EXERCISE BRIEF: Your reply should consist solely of the number of lines in the data that contain "marker".

[RECORDS PROVIDED]

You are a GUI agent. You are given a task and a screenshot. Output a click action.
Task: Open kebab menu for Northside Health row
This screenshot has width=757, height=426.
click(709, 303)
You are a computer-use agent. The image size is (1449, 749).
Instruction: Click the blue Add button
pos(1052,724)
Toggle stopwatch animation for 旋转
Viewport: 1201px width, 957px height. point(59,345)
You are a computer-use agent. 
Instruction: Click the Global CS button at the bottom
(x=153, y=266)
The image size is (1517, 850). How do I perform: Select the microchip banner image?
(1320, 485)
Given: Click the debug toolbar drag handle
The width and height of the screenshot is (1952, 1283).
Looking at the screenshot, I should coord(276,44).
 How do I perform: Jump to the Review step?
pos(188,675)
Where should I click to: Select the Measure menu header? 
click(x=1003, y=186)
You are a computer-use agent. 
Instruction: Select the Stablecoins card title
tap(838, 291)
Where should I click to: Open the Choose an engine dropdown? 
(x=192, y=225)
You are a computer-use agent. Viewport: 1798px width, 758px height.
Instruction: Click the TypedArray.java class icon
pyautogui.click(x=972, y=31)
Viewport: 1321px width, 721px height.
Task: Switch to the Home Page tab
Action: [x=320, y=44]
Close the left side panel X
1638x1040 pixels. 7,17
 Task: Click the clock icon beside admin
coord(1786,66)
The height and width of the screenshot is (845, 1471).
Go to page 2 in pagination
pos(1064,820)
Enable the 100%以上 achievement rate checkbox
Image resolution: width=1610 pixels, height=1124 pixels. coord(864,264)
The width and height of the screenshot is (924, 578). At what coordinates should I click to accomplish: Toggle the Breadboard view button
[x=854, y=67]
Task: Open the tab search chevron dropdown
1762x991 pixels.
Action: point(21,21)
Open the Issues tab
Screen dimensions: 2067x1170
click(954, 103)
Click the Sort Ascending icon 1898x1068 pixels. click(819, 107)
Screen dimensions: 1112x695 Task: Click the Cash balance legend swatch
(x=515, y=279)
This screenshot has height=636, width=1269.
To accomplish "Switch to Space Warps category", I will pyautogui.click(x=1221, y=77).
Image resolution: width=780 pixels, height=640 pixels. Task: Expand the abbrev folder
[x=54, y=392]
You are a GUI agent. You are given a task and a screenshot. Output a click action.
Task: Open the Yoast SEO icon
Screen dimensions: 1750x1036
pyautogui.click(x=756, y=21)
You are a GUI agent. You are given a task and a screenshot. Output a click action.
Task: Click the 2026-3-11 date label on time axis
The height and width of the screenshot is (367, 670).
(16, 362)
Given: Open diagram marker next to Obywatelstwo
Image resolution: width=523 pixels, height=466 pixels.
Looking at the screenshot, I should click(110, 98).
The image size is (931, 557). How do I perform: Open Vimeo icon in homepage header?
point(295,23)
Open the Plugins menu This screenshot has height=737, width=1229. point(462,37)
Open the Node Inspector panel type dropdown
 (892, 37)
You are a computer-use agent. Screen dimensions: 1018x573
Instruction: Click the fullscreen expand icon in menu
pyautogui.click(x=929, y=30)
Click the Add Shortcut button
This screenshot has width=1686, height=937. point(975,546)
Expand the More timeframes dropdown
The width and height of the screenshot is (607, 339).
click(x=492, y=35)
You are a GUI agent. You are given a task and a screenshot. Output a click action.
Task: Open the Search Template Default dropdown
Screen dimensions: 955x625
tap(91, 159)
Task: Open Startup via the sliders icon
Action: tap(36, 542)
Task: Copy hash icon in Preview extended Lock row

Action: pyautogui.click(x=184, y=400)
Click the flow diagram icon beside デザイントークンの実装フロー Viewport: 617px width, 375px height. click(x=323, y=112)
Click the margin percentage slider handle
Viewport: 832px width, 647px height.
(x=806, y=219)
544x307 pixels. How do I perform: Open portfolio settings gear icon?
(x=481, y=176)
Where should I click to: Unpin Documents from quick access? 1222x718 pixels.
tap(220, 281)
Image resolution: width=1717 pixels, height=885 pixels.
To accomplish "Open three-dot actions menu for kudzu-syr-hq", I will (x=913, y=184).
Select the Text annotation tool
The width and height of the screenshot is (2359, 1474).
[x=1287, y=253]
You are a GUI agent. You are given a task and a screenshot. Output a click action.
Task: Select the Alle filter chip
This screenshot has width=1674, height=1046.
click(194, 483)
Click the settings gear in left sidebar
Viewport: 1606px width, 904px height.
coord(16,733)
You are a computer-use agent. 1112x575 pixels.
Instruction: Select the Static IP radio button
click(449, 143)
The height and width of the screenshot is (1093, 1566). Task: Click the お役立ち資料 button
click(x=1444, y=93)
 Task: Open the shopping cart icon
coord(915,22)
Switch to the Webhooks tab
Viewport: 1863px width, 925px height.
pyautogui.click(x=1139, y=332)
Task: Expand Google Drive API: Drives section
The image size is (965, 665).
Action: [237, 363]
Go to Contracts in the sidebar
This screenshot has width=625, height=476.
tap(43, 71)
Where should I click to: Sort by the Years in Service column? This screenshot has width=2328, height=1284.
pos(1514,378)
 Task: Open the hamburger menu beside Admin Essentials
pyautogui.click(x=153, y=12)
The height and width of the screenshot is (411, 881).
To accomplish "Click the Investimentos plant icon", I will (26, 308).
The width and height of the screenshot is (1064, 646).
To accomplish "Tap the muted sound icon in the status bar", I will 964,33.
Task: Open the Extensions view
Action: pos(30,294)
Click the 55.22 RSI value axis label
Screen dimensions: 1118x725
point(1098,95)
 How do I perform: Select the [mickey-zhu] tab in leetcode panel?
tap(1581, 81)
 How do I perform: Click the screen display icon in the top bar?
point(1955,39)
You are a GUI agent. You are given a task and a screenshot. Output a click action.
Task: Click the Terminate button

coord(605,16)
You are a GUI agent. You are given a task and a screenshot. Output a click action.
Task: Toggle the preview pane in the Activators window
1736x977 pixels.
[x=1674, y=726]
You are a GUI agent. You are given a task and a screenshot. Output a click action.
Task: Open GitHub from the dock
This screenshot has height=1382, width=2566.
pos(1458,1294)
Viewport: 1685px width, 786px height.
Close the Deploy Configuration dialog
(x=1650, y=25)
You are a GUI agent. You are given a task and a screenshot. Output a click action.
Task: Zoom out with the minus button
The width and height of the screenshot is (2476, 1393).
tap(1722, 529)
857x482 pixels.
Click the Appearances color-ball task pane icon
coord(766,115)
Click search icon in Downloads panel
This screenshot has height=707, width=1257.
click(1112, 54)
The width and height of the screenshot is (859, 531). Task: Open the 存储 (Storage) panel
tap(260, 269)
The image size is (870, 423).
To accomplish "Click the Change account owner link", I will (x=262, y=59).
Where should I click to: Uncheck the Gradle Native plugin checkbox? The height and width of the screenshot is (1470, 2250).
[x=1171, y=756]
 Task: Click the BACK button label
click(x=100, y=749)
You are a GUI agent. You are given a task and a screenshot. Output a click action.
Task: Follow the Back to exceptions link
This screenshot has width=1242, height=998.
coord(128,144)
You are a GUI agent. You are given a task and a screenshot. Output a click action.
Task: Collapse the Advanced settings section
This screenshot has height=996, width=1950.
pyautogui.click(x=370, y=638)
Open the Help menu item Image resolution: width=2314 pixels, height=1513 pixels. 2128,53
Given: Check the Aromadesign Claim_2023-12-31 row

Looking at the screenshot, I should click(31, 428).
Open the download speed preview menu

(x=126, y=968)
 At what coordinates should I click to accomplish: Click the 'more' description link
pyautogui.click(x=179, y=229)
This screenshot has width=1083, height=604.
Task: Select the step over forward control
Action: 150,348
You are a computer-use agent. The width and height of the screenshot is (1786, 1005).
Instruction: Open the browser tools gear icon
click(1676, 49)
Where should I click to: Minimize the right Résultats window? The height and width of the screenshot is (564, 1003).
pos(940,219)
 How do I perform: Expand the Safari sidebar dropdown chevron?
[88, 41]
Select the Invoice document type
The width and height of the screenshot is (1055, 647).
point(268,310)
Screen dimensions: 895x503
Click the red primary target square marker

[/RECORDS PROVIDED]

WRITTEN SOLUTION: 2